Village Board to select a trustee as interim
By Liz Schevtchuk Armstrong
Two months and a day after being elected, Nelsonville Mayor Chris Caccamise announced on Monday (May 20) that he plans to resign because of an unforeseen move out of the village.
The date of his exit remained unclear, but “it will be the very near future,” Caccamise said at a Village Board meeting. He explained that he and his family will “most likely” move to a home outside Nelsonville.
Caccamise defeated incumbent Mayor Bill O’Neill in the March election after a contentious race that partly focused on the Village Board’s handling of ongoing federal lawsuits brought by Homeland Towers, Verizon and AT&T after Nelsonville denied an application for a cell tower overlooking the Cold Spring Cemetery. The election also saw the defeat of Trustee Alan Potts and brought to the board two newcomers, Dove Pedlosky and Lisa Mechaley.
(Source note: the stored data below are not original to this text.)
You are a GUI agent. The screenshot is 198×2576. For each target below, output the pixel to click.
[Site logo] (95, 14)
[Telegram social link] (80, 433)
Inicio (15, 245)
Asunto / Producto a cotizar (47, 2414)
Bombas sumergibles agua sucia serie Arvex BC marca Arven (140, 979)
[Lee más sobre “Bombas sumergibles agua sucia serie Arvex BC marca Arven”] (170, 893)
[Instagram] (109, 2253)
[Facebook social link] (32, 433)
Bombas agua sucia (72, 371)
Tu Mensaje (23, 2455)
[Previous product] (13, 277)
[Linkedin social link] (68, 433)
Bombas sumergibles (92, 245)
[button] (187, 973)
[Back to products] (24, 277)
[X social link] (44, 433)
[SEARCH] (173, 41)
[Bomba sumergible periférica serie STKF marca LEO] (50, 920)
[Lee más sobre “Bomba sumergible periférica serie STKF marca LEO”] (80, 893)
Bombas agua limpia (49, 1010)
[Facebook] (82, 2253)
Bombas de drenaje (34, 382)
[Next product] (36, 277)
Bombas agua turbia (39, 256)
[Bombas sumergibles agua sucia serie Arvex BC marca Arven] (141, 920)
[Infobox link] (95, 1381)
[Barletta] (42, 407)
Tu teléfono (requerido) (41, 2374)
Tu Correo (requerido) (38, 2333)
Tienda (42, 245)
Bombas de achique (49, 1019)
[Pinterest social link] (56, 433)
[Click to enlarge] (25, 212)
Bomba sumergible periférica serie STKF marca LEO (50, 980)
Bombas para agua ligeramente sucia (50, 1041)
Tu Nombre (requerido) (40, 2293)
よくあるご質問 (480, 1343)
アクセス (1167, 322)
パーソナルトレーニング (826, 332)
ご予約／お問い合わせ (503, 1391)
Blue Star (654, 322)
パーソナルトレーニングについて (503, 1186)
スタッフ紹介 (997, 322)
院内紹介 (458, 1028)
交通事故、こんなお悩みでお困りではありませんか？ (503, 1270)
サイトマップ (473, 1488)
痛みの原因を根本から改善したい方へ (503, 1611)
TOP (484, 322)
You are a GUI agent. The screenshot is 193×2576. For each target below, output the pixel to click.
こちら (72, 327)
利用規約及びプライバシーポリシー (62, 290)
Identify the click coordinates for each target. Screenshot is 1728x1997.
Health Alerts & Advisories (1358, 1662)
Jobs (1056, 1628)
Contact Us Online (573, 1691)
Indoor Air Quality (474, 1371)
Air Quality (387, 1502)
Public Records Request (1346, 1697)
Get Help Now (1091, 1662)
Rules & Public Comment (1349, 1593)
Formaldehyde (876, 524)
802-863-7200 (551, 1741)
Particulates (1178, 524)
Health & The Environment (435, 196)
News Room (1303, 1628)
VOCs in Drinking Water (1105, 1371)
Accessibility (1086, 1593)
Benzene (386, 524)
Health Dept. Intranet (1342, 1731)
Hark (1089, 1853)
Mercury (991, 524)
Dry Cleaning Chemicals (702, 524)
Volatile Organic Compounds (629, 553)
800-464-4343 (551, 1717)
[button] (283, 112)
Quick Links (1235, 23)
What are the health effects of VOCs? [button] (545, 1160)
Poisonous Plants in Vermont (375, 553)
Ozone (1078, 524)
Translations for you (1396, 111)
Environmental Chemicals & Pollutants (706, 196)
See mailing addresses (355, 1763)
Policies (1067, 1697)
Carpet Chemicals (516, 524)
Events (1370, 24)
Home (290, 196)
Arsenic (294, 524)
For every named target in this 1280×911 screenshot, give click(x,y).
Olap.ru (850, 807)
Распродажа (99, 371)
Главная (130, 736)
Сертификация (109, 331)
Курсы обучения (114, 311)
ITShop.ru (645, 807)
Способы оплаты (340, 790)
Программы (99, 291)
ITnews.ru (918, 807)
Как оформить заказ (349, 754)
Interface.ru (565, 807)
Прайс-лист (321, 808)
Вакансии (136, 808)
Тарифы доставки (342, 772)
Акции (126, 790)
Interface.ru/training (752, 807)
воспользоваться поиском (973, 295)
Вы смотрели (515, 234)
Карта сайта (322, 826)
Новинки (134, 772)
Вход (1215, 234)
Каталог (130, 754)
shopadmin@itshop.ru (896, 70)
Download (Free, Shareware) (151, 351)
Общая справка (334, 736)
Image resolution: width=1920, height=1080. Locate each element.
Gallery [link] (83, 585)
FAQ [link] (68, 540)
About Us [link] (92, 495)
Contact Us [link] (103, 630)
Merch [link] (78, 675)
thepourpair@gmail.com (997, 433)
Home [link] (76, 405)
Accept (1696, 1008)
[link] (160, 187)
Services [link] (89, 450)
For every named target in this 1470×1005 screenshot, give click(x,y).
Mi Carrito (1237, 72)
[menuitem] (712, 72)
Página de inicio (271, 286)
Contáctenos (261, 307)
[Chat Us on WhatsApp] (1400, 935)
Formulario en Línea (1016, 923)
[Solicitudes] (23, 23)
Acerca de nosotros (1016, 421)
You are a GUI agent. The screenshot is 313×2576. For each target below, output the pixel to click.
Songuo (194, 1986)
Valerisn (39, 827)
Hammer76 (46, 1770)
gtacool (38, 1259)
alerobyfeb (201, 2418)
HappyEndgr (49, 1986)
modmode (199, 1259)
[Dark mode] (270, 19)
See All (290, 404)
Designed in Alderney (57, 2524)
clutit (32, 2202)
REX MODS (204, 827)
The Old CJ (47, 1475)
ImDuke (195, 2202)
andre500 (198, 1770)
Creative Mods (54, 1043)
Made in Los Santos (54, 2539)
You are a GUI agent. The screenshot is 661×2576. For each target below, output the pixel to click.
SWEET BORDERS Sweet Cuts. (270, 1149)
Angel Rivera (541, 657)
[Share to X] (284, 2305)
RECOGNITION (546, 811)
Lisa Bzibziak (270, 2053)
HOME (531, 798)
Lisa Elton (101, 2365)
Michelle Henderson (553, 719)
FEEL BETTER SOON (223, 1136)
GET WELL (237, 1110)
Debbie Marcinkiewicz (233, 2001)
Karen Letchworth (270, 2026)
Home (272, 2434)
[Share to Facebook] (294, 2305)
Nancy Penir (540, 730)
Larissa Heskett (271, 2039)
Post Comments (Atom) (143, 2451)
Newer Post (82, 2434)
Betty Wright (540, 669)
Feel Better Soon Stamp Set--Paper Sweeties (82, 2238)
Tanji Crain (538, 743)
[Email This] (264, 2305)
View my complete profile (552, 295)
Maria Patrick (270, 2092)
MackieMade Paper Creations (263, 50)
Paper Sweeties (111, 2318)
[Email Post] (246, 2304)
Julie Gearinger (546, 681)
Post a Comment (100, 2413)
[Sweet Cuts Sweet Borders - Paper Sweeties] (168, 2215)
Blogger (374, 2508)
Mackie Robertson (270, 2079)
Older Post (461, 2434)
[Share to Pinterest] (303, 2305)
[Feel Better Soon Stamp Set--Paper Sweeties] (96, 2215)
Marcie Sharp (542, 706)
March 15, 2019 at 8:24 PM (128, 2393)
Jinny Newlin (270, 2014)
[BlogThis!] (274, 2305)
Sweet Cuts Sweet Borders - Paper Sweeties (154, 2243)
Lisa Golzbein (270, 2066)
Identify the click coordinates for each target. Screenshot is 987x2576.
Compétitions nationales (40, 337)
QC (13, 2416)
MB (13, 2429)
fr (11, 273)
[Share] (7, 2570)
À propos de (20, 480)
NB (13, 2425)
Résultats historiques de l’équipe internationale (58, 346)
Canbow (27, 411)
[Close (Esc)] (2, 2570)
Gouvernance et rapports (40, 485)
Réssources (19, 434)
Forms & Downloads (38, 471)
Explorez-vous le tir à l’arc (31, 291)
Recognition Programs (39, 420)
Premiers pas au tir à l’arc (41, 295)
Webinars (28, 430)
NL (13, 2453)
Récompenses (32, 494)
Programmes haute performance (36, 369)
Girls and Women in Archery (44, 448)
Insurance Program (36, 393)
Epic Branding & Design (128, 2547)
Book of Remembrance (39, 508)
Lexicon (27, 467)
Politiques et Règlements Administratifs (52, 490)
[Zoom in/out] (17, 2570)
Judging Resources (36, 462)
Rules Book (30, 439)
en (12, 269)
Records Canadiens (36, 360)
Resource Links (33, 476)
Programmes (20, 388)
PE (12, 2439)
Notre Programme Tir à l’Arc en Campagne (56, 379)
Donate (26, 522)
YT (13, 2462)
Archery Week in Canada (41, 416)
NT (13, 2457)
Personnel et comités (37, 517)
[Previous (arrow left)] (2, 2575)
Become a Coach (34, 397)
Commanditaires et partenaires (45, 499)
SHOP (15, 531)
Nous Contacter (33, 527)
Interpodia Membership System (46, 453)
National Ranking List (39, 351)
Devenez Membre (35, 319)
The mayor did not offer details on the reasons for his decision, calling it a “personal thing” and saying, “I have to think about the future of my family. It was unexpected.” He described the turn of events as “absolutely awful. And I regret it more than I can express.”
Caccamise and Village Clerk Mindy Jesek said Monday that the four village trustees — the others are Michael Bowman and Dave Moroney — must select one of them to serve as mayor until an election is held in the spring.
The outgoing mayor recommended that either Bowman, who was not at the meeting, or Moroney, both elected in 2018, succeed him, since they have the most experience. He described himself as “not very good at” running board meetings, adding that “it really takes someone who knows what they’re doing, to do this.”
Under state law, after a current trustee becomes mayor, he or she can appoint someone to fill the newly vacated board seat. The appointed trustee will serve until the spring election.
Caccamise became a trustee in August when O’Neill tapped him to replace Thomas Robertson, who also had served only two months of his trustee term before resigning.
Speaking from the audience, Robertson contended that well before this year’s election Caccamise “knew about” his relocation. Another audience member mentioned rumors of an effort by Caccamise and others to take control of the board before he left. He ran as a team, with Pedlosky and Mechaley.
“I don’t want anyone to have the impression I ran thinking, I’ll just leave,” if elected, Caccamise said. “That was absolutely not my intention.”
“The other trustees are hearing about this for the first time tonight,” Pedlosky said. “It’s a surprise to us, as well.”
Robertson refused to back down. “I’m really disturbed by your election,” he told Caccamise. “You shouldn’t have run. I hope you’ll be gone before the next meeting. I’m glad you’re going.”